-- start of Provided passage --

9. Retention of Title
(1) The Company retains ownership of the goods until the purchase price has been paid in full. For goods that the Customer purchases within the framework of an ongoing business relationship, the Company retains ownership until all its claims against the Customer from the business relationship, including future claims, even from simultaneous or later concluded contracts, are settled (balance reservation). This also applies if individual or all claims of the Company are included in a current account and the balance is drawn and acknowledged. However, the balance reservation does not apply to advance payment or cash transactions that are processed step by step.
(2) If the goods subject to retention of title are processed by the Customer, it is agreed that the processing is carried out in the name and on behalf of the Company as the manufacturer within the meaning of § 950 BGB and that it immediately acquires ownership or – if the processing is carried out from materials of several owners or the value of the processed item is higher than the value of the goods subject to retention of title – co-ownership of the newly created item in the ratio of the value of the goods subject to retention of title to the value of the newly created item at the time of processing. If no such acquisition of ownership occurs for the Company, the Customer already now transfers their future ownership or – in the above-mentioned ratio – co-ownership of the newly created item to the Company for security purposes. If the goods subject to retention of title are combined or inseparably mixed with other items (§§ 947, 948 BGB), the Company acquires co-ownership of the newly created item according to the statutory provisions. If one of the other items is to be regarded as the main item as a result of the combination or mixing, the Customer already now transfers co-ownership of it to the Company in the ratio of the value of the goods subject to retention of title to the value of the newly created item at the time of the combination or mixing. In these cases, the Customer will store the item owned or co-owned by the Company free of charge.
(3) If goods subject to retention of title are sold alone or together with non-owned goods, the Customer already now assigns to the Company the claims arising from the resale in the amount of the value of the goods subject to retention of title with all ancillary rights and ranking before the rest; the Company accepts the assignment. The value of the goods subject to retention of title is the invoice amount of the Company, which, however, remains out of account if third-party rights are opposed to it. If the resold goods subject to retention of title are in the co-ownership of the Company, the assignment of the claims extends to the amount corresponding to the value share of the Company in the co-ownership.
(4) If goods subject to retention of title are installed by the Customer as an essential component in the real property, ship, ship construction, or aircraft of a third party, the Customer already now assigns the assignable claims arising against the third party or the party concerned in the amount of the value of the goods subject to retention of title with all ancillary rights, including the right to grant a security mortgage ranking before the rest; the Company accepts the assignment. Section 9.3 sentences 2 and 3 apply correspondingly.

-- end of Provided passage --
-- start of Dataset extract --

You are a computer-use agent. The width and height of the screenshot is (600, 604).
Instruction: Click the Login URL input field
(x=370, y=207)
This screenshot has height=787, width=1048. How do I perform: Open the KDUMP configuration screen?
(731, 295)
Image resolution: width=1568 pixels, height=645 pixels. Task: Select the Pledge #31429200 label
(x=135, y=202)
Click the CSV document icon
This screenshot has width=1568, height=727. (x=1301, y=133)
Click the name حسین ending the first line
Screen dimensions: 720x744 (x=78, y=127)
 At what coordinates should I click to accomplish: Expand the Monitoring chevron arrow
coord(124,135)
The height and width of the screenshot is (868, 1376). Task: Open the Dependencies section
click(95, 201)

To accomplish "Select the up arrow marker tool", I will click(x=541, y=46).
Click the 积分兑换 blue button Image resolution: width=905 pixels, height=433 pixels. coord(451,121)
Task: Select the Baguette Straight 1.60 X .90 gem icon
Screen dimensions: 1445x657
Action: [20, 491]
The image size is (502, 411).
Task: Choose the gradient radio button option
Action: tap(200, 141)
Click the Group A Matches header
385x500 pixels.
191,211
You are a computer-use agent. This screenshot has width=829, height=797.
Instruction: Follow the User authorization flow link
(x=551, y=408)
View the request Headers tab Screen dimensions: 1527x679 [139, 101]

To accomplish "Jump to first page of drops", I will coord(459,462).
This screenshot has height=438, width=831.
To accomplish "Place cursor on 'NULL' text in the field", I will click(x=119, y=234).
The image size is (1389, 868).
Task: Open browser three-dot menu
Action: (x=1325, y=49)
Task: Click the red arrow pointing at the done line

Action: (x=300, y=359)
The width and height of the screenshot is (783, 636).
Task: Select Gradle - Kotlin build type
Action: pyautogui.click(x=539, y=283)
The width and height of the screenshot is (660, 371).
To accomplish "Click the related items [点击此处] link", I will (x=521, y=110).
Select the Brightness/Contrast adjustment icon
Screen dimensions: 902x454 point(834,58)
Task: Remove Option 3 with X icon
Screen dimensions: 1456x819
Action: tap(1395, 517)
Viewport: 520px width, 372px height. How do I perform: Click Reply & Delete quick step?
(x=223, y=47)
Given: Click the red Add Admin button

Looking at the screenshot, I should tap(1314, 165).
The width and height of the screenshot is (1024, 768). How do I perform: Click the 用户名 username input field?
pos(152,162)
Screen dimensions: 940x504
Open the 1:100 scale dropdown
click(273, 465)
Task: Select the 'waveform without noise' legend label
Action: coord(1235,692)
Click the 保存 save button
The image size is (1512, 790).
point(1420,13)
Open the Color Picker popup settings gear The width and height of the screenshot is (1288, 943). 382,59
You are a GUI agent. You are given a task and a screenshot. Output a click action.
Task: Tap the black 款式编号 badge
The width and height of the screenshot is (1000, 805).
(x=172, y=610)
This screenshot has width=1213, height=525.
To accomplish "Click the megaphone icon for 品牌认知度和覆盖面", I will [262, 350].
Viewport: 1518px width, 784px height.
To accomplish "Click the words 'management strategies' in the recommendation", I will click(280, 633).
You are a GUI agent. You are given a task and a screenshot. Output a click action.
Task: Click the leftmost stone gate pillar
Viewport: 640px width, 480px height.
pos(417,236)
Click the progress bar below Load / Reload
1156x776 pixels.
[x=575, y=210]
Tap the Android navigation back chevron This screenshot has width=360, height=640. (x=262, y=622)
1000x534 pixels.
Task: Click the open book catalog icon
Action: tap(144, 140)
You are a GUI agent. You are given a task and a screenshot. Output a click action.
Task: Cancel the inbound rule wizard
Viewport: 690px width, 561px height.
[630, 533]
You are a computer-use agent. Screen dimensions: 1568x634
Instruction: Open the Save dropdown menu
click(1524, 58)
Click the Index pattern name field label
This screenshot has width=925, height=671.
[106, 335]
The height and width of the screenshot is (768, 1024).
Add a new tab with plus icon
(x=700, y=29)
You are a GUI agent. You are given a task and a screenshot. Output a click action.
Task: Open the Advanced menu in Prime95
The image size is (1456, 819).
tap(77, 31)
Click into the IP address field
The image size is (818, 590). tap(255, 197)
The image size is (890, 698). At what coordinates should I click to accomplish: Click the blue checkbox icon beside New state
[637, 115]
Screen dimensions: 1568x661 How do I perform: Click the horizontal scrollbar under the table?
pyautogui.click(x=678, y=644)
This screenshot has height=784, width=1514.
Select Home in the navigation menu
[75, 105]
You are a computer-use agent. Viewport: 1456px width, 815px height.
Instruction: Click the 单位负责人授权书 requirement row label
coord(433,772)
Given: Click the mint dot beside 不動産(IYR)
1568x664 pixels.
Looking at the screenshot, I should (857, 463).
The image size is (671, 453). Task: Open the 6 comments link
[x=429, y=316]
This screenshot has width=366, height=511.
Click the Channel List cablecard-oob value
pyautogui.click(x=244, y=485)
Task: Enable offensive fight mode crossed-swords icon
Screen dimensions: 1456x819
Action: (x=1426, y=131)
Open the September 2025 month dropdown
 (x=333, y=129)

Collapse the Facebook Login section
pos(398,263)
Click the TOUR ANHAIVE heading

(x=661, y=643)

-- end of Dataset extract --

◆ Request:
Answer these questions about the retention-of-title clause:
(a) To which transactions does the balance reservation not apply?
(b) On what terms does the Customer store an item that the Company owns or co-owns after processing, combining or mixing?
(c) What is taken as the value of the goods subject to retention of title when they are resold?

◆ Correct result:
(a) Advance payment or cash transactions that are processed step by step.
(b) The Customer stores it free of charge.
(c) The Company's invoice amount, which remains out of account if third-party rights are opposed to it.